#### What you will do:
Give the number of lines in the records below that include "toolbar", and nothing more.

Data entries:
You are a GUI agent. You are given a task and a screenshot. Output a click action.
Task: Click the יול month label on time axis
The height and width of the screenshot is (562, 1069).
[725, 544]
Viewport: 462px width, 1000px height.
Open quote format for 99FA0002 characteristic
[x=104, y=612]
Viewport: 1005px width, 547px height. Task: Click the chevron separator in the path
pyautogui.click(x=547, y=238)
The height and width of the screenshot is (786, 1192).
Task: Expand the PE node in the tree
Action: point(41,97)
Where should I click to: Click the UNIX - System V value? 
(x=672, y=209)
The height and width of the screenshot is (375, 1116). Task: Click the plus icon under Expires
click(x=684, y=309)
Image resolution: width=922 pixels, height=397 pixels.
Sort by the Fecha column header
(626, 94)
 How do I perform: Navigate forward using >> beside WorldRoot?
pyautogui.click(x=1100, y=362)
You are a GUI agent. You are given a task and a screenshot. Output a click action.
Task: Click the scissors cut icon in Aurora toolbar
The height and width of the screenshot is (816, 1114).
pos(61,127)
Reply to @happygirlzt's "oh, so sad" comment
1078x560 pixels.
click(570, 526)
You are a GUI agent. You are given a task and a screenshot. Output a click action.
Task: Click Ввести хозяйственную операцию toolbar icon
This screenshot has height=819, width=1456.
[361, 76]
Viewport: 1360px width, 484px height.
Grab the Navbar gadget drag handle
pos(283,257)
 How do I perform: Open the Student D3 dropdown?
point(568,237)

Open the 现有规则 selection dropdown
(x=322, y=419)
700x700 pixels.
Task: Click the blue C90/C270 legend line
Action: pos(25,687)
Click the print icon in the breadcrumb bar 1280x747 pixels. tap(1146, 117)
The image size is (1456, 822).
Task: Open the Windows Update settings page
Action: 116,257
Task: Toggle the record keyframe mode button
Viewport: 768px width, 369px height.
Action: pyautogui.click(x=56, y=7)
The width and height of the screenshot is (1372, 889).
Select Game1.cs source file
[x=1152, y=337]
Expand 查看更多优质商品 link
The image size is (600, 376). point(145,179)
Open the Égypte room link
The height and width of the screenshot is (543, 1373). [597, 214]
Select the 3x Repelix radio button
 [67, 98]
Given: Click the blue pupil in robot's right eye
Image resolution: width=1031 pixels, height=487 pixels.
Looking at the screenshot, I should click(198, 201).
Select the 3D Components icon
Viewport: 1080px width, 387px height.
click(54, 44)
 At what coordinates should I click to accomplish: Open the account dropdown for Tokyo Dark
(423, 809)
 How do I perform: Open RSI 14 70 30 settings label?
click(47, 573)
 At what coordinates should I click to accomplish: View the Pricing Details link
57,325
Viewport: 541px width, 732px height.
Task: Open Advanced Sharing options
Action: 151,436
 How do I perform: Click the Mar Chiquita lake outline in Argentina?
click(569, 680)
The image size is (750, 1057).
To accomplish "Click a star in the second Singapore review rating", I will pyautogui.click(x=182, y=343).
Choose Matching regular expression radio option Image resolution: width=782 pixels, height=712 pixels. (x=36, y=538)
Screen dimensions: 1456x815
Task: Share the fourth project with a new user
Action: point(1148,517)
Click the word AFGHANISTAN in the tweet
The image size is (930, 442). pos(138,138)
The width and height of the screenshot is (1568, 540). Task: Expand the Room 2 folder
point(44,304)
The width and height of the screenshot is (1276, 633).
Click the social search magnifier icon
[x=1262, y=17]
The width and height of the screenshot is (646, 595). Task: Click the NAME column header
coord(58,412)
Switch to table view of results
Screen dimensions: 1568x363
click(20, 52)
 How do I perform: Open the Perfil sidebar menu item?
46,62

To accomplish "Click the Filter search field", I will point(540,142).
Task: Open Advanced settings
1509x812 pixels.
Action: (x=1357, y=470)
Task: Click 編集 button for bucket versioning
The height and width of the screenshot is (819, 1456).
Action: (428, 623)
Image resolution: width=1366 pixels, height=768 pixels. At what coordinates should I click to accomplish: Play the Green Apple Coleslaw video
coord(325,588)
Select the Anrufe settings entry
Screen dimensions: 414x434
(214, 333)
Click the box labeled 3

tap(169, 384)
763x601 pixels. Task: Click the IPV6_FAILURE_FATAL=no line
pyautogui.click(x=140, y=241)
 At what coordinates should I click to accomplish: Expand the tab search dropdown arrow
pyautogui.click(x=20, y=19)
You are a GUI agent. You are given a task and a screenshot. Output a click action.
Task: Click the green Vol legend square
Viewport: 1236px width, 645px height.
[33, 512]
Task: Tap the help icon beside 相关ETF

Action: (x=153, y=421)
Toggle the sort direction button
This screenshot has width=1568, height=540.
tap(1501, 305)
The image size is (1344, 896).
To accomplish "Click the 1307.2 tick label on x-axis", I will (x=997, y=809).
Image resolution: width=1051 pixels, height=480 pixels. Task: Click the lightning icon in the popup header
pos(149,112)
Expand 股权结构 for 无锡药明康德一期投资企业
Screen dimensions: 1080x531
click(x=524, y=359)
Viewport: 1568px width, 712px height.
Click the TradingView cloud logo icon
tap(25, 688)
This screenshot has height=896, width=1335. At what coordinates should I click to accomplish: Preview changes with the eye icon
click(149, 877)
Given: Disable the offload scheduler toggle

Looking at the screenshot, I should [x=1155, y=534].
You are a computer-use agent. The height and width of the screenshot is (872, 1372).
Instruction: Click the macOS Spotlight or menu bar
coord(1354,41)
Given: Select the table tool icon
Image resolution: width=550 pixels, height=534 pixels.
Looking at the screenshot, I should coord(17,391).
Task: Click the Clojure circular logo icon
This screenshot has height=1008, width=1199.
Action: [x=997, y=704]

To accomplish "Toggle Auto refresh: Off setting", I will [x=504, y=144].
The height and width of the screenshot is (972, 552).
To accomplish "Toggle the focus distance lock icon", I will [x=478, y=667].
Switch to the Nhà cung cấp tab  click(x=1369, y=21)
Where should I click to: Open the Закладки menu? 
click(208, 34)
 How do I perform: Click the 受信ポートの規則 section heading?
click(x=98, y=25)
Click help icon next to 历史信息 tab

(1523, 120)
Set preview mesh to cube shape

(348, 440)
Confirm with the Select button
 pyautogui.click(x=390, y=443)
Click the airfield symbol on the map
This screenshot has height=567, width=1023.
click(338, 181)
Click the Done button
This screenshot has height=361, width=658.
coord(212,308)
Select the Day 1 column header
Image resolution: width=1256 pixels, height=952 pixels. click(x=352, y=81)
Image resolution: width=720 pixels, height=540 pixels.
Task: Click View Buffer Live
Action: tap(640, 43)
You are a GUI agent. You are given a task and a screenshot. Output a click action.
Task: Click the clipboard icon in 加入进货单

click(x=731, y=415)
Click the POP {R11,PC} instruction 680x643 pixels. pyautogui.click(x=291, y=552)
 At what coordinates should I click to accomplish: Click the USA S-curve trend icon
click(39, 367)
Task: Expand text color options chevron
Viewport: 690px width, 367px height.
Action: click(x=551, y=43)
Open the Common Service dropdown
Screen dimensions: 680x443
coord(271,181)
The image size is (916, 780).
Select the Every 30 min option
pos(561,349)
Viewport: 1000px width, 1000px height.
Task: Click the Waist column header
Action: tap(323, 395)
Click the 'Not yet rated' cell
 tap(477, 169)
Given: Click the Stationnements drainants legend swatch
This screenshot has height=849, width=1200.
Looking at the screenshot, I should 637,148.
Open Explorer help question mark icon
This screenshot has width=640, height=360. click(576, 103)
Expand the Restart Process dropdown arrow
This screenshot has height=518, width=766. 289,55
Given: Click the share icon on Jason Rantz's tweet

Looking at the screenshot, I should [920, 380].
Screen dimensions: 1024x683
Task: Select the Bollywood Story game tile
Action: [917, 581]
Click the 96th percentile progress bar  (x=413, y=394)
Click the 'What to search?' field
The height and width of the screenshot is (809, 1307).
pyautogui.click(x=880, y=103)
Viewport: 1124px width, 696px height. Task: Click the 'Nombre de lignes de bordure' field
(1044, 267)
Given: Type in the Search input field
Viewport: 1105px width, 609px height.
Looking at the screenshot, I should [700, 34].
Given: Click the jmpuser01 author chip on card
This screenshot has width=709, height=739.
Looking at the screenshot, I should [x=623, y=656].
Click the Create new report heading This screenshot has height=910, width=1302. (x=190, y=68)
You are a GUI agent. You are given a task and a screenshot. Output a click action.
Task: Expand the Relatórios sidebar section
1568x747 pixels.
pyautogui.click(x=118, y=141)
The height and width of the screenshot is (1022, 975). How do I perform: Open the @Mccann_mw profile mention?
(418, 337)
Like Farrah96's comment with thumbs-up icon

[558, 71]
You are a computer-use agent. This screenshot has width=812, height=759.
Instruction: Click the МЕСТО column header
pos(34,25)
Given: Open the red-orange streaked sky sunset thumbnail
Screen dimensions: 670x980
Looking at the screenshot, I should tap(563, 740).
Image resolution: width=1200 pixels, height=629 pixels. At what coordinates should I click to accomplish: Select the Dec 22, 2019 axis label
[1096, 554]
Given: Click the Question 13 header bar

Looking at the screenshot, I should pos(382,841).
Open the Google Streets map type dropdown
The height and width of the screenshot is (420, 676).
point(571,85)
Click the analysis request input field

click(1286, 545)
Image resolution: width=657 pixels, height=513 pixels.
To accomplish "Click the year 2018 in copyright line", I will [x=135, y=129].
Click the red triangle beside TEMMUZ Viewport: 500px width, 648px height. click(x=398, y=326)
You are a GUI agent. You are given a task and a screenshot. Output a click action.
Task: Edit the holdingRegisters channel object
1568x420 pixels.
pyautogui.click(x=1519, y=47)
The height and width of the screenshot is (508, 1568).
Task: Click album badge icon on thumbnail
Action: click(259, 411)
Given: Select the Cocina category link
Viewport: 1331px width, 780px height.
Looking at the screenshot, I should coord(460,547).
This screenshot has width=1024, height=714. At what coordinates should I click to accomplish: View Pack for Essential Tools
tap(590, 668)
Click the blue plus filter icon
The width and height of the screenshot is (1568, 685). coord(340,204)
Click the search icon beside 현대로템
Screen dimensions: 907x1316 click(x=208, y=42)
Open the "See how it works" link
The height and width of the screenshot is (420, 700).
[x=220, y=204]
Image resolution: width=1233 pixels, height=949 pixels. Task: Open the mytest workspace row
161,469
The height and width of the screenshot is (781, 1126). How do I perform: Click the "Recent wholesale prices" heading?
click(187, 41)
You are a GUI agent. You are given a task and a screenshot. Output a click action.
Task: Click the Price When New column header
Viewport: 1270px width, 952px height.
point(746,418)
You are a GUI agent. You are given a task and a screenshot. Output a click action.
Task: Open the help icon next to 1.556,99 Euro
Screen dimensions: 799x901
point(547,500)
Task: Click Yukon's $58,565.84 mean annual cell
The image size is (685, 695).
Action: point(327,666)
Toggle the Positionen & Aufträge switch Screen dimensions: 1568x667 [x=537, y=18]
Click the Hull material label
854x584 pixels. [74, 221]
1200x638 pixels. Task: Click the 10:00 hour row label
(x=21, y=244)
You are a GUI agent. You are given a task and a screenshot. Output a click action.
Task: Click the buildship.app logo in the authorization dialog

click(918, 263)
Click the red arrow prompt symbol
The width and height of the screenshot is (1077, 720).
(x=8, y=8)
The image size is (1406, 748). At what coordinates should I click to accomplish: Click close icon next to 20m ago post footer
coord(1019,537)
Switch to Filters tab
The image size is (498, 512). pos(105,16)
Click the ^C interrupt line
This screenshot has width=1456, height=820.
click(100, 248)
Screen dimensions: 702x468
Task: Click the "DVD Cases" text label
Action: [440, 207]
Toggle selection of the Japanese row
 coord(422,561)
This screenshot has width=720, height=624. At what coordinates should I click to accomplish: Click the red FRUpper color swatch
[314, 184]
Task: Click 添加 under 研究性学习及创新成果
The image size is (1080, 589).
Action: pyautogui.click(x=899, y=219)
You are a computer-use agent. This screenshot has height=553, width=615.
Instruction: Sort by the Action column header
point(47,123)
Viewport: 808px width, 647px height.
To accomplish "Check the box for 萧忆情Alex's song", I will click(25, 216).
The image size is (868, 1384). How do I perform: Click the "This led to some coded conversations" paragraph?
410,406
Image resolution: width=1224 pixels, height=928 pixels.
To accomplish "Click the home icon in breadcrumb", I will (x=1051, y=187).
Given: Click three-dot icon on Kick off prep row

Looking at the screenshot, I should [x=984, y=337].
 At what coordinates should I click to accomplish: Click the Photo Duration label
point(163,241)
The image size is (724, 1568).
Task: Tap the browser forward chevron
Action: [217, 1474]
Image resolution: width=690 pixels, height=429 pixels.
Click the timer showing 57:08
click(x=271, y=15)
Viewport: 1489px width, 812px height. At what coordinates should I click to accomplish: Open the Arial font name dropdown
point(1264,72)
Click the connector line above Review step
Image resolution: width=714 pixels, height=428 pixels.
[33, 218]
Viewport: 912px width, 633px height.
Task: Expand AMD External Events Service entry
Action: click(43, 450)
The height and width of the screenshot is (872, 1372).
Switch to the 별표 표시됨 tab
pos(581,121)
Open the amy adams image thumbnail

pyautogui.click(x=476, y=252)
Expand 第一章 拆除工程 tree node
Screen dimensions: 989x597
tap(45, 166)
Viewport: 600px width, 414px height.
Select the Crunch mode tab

#### Written response:
2